> **Kutipan Catatan**

--

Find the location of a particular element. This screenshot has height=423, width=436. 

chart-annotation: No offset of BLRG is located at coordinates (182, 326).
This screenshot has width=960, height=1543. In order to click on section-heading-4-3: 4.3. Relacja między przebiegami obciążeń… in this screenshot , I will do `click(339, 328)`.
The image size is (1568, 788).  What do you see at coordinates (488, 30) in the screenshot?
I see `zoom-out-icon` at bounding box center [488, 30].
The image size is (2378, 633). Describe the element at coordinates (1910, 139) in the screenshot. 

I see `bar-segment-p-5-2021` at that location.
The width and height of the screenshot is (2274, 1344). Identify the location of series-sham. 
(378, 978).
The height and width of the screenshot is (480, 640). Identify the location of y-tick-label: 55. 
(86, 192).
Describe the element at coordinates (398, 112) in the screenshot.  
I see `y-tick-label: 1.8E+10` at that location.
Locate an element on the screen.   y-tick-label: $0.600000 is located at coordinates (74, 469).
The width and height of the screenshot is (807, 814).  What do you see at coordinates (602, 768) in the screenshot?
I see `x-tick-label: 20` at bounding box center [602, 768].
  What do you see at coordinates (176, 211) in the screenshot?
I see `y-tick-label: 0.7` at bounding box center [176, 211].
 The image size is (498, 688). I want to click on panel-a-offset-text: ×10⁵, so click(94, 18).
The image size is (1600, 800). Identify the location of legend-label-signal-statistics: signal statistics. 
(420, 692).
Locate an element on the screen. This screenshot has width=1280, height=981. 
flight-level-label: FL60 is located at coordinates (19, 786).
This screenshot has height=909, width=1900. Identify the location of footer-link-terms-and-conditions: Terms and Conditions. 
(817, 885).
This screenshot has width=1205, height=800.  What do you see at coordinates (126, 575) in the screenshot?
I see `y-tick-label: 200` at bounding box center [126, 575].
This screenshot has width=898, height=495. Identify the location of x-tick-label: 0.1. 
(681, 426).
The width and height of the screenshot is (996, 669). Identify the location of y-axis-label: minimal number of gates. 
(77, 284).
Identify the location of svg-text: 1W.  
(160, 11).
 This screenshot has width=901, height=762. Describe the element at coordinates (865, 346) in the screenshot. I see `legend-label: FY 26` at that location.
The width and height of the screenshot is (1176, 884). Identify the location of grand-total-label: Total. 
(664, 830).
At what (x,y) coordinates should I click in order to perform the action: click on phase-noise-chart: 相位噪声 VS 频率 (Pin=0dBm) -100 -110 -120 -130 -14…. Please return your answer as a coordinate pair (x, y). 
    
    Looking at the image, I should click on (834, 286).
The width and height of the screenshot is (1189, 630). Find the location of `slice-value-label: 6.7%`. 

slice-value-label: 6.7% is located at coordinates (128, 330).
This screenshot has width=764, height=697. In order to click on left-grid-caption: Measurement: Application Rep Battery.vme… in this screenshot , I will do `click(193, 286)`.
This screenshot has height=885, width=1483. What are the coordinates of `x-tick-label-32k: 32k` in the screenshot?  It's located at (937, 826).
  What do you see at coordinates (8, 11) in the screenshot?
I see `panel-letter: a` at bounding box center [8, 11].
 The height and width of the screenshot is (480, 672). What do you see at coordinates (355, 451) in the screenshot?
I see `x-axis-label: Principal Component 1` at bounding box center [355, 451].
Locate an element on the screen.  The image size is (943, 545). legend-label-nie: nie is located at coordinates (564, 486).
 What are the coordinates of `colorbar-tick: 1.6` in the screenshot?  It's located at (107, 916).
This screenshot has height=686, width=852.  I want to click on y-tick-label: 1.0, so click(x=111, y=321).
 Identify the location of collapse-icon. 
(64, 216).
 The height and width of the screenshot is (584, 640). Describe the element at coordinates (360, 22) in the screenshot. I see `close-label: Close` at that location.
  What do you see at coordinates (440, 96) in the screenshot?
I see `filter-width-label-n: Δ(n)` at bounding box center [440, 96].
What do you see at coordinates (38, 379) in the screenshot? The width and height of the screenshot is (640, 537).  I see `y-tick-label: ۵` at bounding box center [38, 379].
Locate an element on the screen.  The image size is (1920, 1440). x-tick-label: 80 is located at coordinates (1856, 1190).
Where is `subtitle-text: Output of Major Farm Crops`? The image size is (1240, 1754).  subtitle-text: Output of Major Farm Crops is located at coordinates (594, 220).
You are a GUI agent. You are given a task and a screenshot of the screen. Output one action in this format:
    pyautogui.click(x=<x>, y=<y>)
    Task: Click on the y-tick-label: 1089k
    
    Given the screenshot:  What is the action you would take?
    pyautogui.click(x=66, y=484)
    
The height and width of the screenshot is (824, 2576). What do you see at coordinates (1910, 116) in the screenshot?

--

> **Rincian Latihan**
Keluarkan kembali seluruh baris materi di atas, dari awal hingga akhir, tanpa mengubah satu karakter pun.

> **Hasil Tugas Ini**
Find the location of a particular element. This screenshot has height=423, width=436. 

chart-annotation: No offset of BLRG is located at coordinates (182, 326).
This screenshot has width=960, height=1543. In order to click on section-heading-4-3: 4.3. Relacja między przebiegami obciążeń… in this screenshot , I will do `click(339, 328)`.
The image size is (1568, 788).  What do you see at coordinates (488, 30) in the screenshot?
I see `zoom-out-icon` at bounding box center [488, 30].
The image size is (2378, 633). Describe the element at coordinates (1910, 139) in the screenshot. 

I see `bar-segment-p-5-2021` at that location.
The width and height of the screenshot is (2274, 1344). Identify the location of series-sham. 
(378, 978).
The height and width of the screenshot is (480, 640). Identify the location of y-tick-label: 55. 
(86, 192).
Describe the element at coordinates (398, 112) in the screenshot.  
I see `y-tick-label: 1.8E+10` at that location.
Locate an element on the screen.   y-tick-label: $0.600000 is located at coordinates (74, 469).
The width and height of the screenshot is (807, 814).  What do you see at coordinates (602, 768) in the screenshot?
I see `x-tick-label: 20` at bounding box center [602, 768].
  What do you see at coordinates (176, 211) in the screenshot?
I see `y-tick-label: 0.7` at bounding box center [176, 211].
 The image size is (498, 688). I want to click on panel-a-offset-text: ×10⁵, so click(94, 18).
The image size is (1600, 800). Identify the location of legend-label-signal-statistics: signal statistics. 
(420, 692).
Locate an element on the screen. This screenshot has width=1280, height=981. 
flight-level-label: FL60 is located at coordinates (19, 786).
This screenshot has height=909, width=1900. Identify the location of footer-link-terms-and-conditions: Terms and Conditions. 
(817, 885).
This screenshot has width=1205, height=800.  What do you see at coordinates (126, 575) in the screenshot?
I see `y-tick-label: 200` at bounding box center [126, 575].
This screenshot has width=898, height=495. Identify the location of x-tick-label: 0.1. 
(681, 426).
The width and height of the screenshot is (996, 669). Identify the location of y-axis-label: minimal number of gates. 
(77, 284).
Identify the location of svg-text: 1W.  
(160, 11).
 This screenshot has width=901, height=762. Describe the element at coordinates (865, 346) in the screenshot. I see `legend-label: FY 26` at that location.
The width and height of the screenshot is (1176, 884). Identify the location of grand-total-label: Total. 
(664, 830).
At what (x,y) coordinates should I click in order to perform the action: click on phase-noise-chart: 相位噪声 VS 频率 (Pin=0dBm) -100 -110 -120 -130 -14…. Please return your answer as a coordinate pair (x, y). 
    
    Looking at the image, I should click on (834, 286).
The width and height of the screenshot is (1189, 630). Find the location of `slice-value-label: 6.7%`. 

slice-value-label: 6.7% is located at coordinates (128, 330).
This screenshot has width=764, height=697. In order to click on left-grid-caption: Measurement: Application Rep Battery.vme… in this screenshot , I will do `click(193, 286)`.
This screenshot has height=885, width=1483. What are the coordinates of `x-tick-label-32k: 32k` in the screenshot?  It's located at (937, 826).
  What do you see at coordinates (8, 11) in the screenshot?
I see `panel-letter: a` at bounding box center [8, 11].
 The height and width of the screenshot is (480, 672). What do you see at coordinates (355, 451) in the screenshot?
I see `x-axis-label: Principal Component 1` at bounding box center [355, 451].
Locate an element on the screen.  The image size is (943, 545). legend-label-nie: nie is located at coordinates (564, 486).
 What are the coordinates of `colorbar-tick: 1.6` in the screenshot?  It's located at (107, 916).
This screenshot has height=686, width=852.  I want to click on y-tick-label: 1.0, so click(x=111, y=321).
 Identify the location of collapse-icon. 
(64, 216).
 The height and width of the screenshot is (584, 640). Describe the element at coordinates (360, 22) in the screenshot. I see `close-label: Close` at that location.
  What do you see at coordinates (440, 96) in the screenshot?
I see `filter-width-label-n: Δ(n)` at bounding box center [440, 96].
What do you see at coordinates (38, 379) in the screenshot? The width and height of the screenshot is (640, 537).  I see `y-tick-label: ۵` at bounding box center [38, 379].
Locate an element on the screen.  The image size is (1920, 1440). x-tick-label: 80 is located at coordinates (1856, 1190).
Where is `subtitle-text: Output of Major Farm Crops`? The image size is (1240, 1754).  subtitle-text: Output of Major Farm Crops is located at coordinates (594, 220).
You are a GUI agent. You are given a task and a screenshot of the screen. Output one action in this format:
    pyautogui.click(x=<x>, y=<y>)
    Task: Click on the y-tick-label: 1089k
    
    Given the screenshot:  What is the action you would take?
    pyautogui.click(x=66, y=484)
    
The height and width of the screenshot is (824, 2576). What do you see at coordinates (1910, 116) in the screenshot?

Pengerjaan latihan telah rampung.